■ Work request
Lift out all lines below that contain "computer".
━━ Data extracts ━━
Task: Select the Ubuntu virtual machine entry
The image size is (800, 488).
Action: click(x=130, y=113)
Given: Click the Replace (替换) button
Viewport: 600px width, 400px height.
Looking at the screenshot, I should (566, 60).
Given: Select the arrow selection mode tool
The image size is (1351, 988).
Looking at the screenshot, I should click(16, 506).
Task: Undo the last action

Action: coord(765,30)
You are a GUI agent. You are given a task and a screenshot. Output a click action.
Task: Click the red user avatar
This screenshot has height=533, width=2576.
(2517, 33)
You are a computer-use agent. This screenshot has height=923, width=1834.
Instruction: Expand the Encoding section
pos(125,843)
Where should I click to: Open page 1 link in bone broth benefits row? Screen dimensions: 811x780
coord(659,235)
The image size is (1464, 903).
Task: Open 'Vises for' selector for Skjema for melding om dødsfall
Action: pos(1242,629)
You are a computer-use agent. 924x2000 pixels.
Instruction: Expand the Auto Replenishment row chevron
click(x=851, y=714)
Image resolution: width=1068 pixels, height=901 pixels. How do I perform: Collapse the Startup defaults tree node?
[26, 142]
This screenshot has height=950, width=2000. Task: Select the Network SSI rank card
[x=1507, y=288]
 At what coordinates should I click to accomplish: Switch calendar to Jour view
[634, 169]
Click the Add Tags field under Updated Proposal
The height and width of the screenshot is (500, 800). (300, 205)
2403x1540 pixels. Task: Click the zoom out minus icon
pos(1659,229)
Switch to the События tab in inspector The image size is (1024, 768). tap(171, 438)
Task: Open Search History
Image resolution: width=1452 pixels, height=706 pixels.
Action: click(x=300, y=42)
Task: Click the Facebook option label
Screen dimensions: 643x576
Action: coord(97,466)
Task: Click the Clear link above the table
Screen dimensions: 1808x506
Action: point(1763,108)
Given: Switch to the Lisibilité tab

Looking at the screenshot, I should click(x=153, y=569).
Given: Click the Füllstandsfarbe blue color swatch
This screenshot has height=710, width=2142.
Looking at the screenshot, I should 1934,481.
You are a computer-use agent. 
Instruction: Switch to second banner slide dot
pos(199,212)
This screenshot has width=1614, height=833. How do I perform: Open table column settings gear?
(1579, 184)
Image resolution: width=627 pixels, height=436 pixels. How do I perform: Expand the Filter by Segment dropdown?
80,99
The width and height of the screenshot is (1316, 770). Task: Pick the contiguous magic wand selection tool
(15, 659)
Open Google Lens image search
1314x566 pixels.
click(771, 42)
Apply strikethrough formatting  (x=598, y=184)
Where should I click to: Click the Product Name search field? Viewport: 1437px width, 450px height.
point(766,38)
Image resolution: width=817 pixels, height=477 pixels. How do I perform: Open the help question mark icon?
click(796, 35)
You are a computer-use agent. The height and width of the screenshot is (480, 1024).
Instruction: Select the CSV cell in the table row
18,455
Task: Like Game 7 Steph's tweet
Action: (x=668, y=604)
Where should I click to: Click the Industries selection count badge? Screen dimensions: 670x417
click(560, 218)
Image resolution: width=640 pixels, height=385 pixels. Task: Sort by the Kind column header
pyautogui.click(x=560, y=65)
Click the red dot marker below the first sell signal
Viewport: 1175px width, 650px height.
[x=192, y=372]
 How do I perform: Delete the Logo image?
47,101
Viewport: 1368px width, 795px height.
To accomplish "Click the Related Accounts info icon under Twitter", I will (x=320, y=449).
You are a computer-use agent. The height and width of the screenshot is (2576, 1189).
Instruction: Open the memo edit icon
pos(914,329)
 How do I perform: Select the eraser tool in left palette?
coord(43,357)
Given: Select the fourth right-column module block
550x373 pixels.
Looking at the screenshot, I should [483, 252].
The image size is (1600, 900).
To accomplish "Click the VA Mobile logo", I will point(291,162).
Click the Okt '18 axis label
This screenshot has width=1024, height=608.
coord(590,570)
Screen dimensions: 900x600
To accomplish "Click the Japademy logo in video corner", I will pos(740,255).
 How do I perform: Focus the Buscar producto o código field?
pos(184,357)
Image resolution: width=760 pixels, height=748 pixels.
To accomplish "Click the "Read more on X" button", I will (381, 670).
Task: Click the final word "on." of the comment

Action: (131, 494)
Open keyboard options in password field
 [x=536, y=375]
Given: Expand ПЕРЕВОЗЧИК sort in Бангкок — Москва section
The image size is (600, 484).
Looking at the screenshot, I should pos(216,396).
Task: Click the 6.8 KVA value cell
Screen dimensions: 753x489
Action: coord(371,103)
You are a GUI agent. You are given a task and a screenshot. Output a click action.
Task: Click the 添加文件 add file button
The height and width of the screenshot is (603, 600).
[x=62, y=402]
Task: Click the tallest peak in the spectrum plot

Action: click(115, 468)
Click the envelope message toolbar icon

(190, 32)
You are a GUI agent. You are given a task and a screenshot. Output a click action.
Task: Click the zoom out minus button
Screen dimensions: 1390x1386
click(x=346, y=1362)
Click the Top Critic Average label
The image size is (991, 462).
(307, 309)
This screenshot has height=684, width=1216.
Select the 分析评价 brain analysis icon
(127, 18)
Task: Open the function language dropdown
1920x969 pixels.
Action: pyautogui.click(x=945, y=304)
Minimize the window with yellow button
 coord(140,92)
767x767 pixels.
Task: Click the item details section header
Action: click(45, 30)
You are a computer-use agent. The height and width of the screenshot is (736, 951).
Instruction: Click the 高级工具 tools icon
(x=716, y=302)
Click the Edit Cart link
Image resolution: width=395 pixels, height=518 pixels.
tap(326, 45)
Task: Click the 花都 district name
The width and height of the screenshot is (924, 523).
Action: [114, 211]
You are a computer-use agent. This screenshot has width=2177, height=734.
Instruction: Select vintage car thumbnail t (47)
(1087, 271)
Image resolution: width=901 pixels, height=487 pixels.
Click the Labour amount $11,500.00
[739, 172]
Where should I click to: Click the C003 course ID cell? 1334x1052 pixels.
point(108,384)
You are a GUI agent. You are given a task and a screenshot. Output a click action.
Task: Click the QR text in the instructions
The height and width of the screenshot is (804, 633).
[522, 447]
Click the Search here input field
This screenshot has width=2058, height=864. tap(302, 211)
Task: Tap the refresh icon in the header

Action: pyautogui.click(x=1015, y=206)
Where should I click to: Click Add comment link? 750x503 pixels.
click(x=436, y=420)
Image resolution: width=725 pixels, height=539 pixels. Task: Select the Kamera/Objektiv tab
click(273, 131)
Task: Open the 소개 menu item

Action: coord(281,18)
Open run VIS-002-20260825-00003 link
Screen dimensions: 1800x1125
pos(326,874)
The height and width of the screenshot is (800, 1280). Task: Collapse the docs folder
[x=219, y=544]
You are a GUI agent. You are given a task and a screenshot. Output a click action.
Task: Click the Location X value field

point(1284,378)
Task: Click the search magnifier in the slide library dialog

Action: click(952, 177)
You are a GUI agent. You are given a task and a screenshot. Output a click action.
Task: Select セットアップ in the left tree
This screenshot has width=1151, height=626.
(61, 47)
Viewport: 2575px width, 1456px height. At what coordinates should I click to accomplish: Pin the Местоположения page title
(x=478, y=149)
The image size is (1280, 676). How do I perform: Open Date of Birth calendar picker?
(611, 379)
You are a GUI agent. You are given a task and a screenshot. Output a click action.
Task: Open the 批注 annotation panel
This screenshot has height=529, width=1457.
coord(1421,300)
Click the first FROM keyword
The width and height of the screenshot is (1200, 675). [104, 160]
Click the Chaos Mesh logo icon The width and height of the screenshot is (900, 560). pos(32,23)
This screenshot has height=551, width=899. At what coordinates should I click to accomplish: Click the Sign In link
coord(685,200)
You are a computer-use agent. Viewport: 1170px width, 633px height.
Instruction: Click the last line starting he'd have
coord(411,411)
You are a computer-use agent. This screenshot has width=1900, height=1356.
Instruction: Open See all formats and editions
━━━
■ Written answer
You are a computer-use agent. This screenshot has height=923, width=1834.
You are a computer-use agent. 924x2000 pixels.
You are a computer-use agent. 
You are a computer-use agent. The height and width of the screenshot is (480, 1024).
You are a computer-use agent. The height and width of the screenshot is (2576, 1189).
You are a computer-use agent. The height and width of the screenshot is (736, 951).
You are a computer-use agent. This screenshot has width=2177, height=734.
You are a computer-use agent. Viewport: 1170px width, 633px height.
You are a computer-use agent. This screenshot has width=1900, height=1356.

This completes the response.